Je voudrais rapporter cette anecdote : nous avons comparé les archives de la Préfecture de police avec les archives personnelles de Maurice Grimaud qu'il a déposées à l'Institut d'études politiques de Paris. Il y a eu au moins 4 versions de cette lettre. C'est dire que chacun des mots qui y figurent a été pesé, chacun des mots qui y figurent a été pensé, et que la célèbre phrase que vous avez citée tout à l'heure, Monsieur le Conseiller, "frapper un manifestant à terre, c'est se frapper soi-même", traduit exactement et fidèlement sa personnalité, sa conception du métier de policier, ses valeurs et ses attachements profondément républicains.

Cette lettre aujourd'hui demeure une référence pour les policiers comme pour les préfets de police. Chacun de ceux qui se sont succédé. Elle reste d'une formidable modernité. Vous l'avez rappelé à plusieurs reprises dans cet hémicycle, Monsieur le Conseiller, aucun Préfet de police ne vous démentira sur cela, pas même l'actuel Préfet de police, je crois que ses propos d'hier le démontrent : "la police a le monopole de la violence physique légitime, comme toutes les forces de l'ordre, mais elle doit pour ce faire et pour l'exercer, être irréprochable. Les manquements ne peuvent être tolérés. Ils doivent être sanctionnés".

Le Préfet de police l'a indiqué hier : la police nationale est sans doute le corps de la fonction publique au sein duquel les sanctions sont les plus nombreuses.

La police est aussi régulièrement agressée et souvent injustement mise en cause. Il est du devoir des autorités de l'État, notamment d'un Préfet de police, de la défendre et de la protéger. C'est dans le strict respect de cette double exigence, celle d'être irréprochable et celle aussi d'être défendue, que se forge l'image de la police et son respect par nos concitoyens. Les événements nous le montrent chaque jour.

La lettre de Maurice Grimaud ne dit pas autre chose. Elle demeure pour la Préfecture de police, pour les policiers qui y travaillent, pour les Préfets de police, une référence aussi exigeante que vivante.

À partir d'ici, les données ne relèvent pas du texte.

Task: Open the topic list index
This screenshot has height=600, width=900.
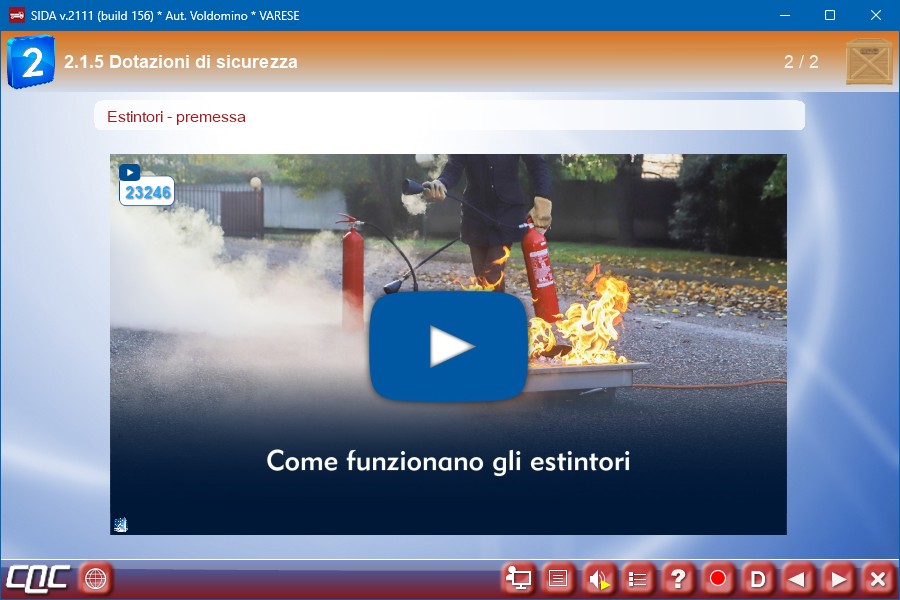Action: click(638, 578)
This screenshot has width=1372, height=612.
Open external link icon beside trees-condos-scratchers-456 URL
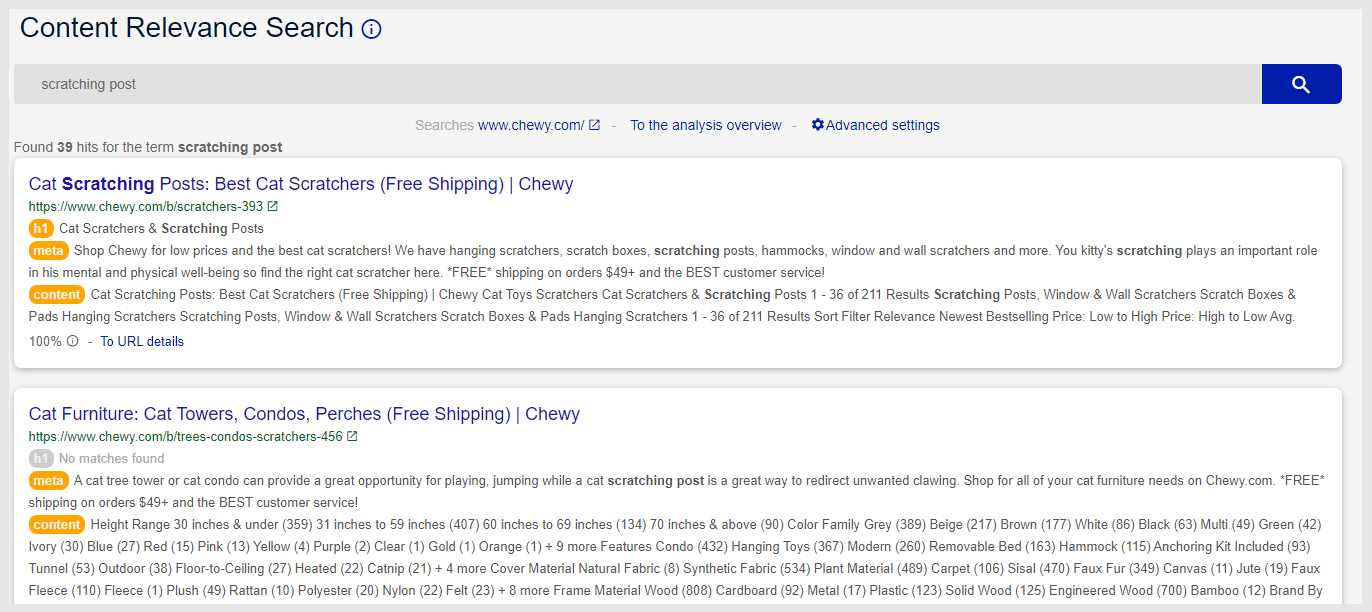tap(352, 437)
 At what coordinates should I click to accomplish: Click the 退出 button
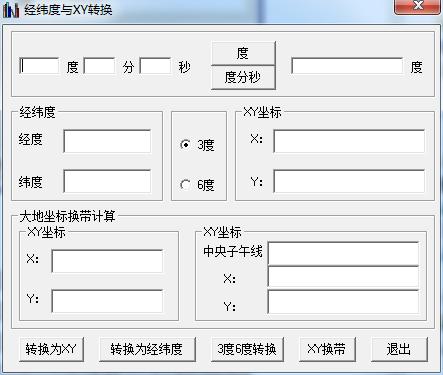[399, 349]
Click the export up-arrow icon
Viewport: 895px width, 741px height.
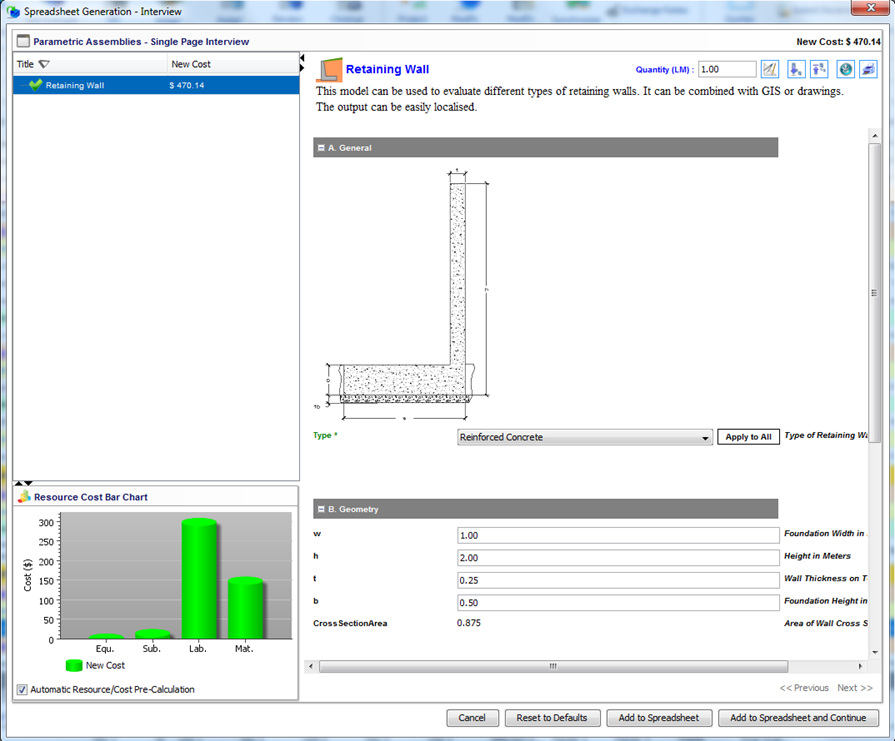819,69
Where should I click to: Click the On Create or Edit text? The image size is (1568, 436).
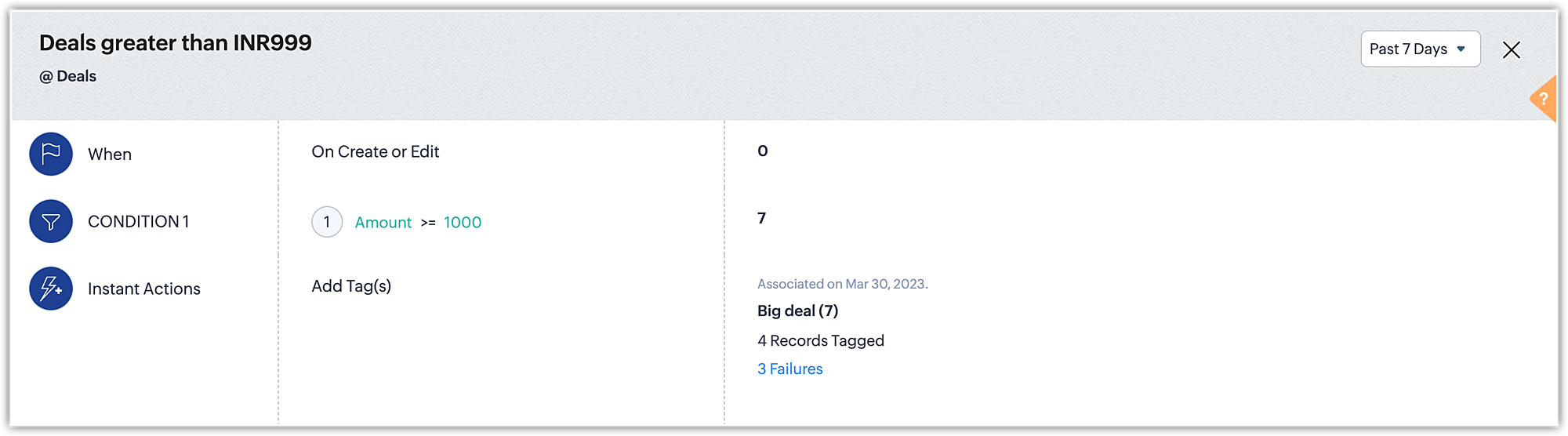click(375, 152)
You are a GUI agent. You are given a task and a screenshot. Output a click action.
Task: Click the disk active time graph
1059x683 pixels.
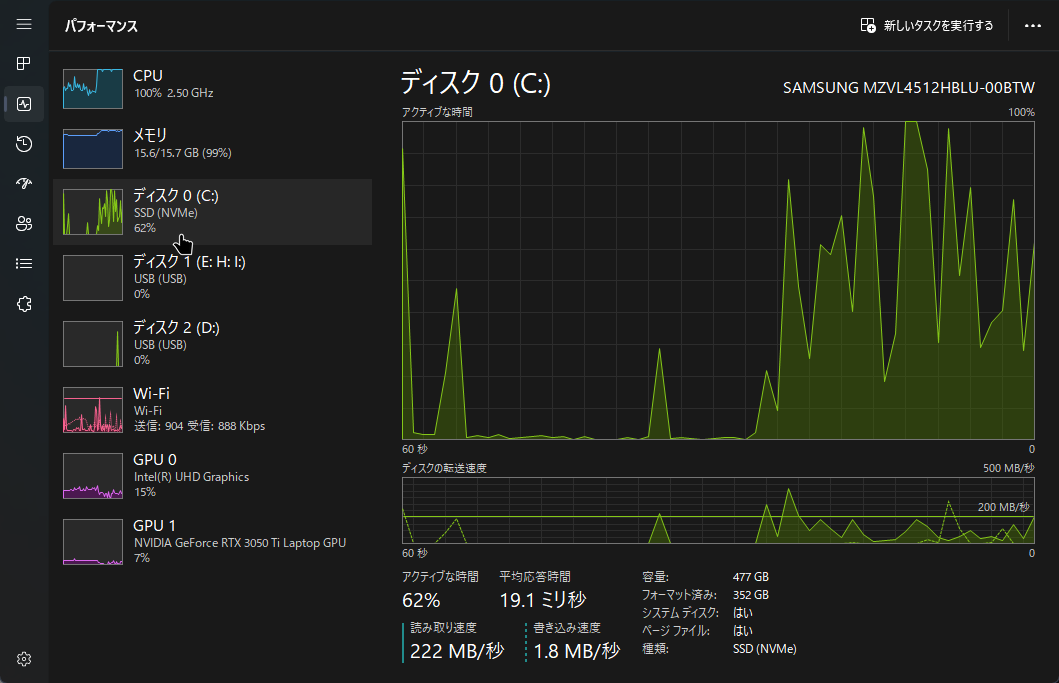[718, 280]
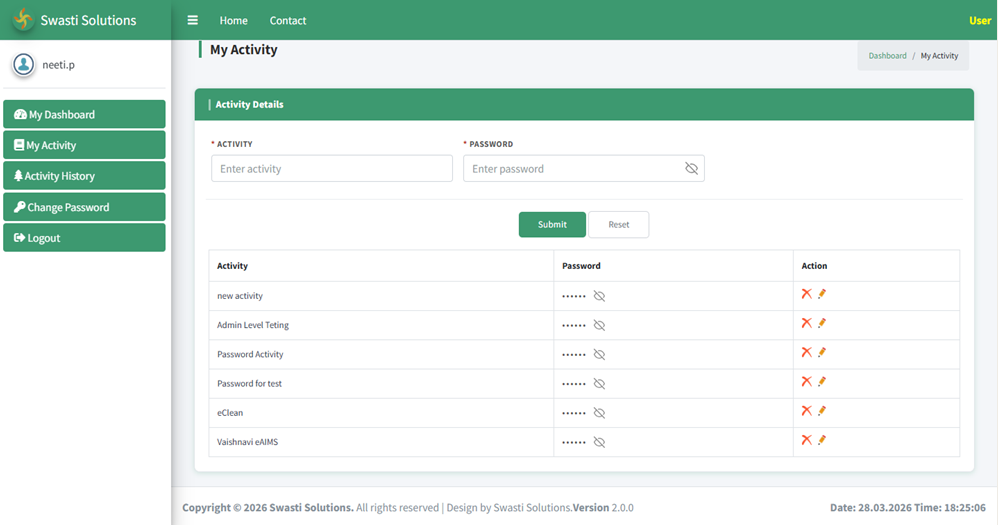Show password for Vaishnavi eAIMS row
This screenshot has width=998, height=525.
click(x=599, y=442)
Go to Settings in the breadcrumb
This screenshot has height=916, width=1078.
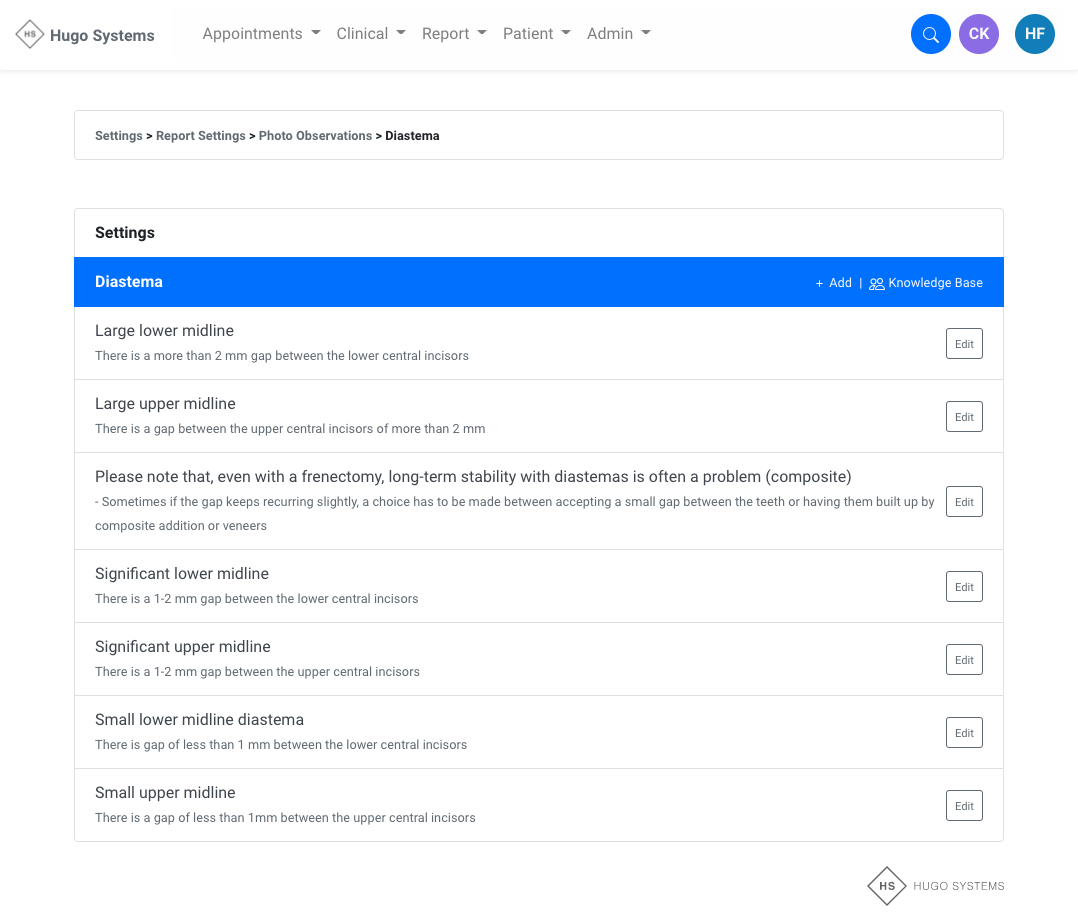(118, 136)
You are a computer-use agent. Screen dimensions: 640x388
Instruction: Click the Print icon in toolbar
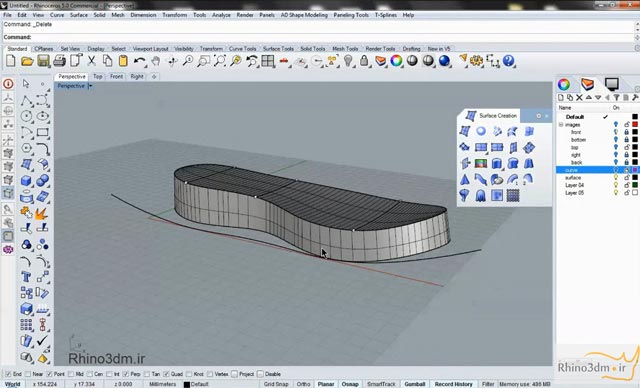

Je voudrais, au nom du Préfet de police, et en anticipant, je vous prie de bien vouloir m'en excuser, sur le vote qui aura lieu, remercier les élus du Conseil de Paris qui voudront s'associer à cet hommage. Le Préfet de police, les proches et les enfants de Maurice Grimaud, y seront particulièrement sensibles.

M. Patrick BLOCHE, adjoint, président. - Merci, Monsieur le Représentant du Préfet de police.

Une explication de vote, le président BONNET- OULALDJ a la parole.

M. Nicolas BONNET-OULALDJ. - Je vous remercie de votre explication et de votre intervention. Nous partageons ce qui a pu être dit. Cela dit, nous faisons juste une remarque, il y a déjà une rue en son nom à Paris. C'est quelque chose qui est inédit, qui se fait rarement. En général, on attribue le nom d'une personne pour lui rendre hommage une seule fois. C'est ce qui motivera notre abstention dans ce vote.

M. Patrick BLOCHE, adjoint, président. - Merci. D'autres explications de vote ?

Il n'y en a pas.

Je mets donc aux voix, à main levée, le projet de délibération DU 227.

Je vous demande de bien lever les mains.

Qui est pour ?

Qui est contre ?

Qui s'abstient ?

Le projet de délibération est adopté. (2018, DU 227). Je vous remercie.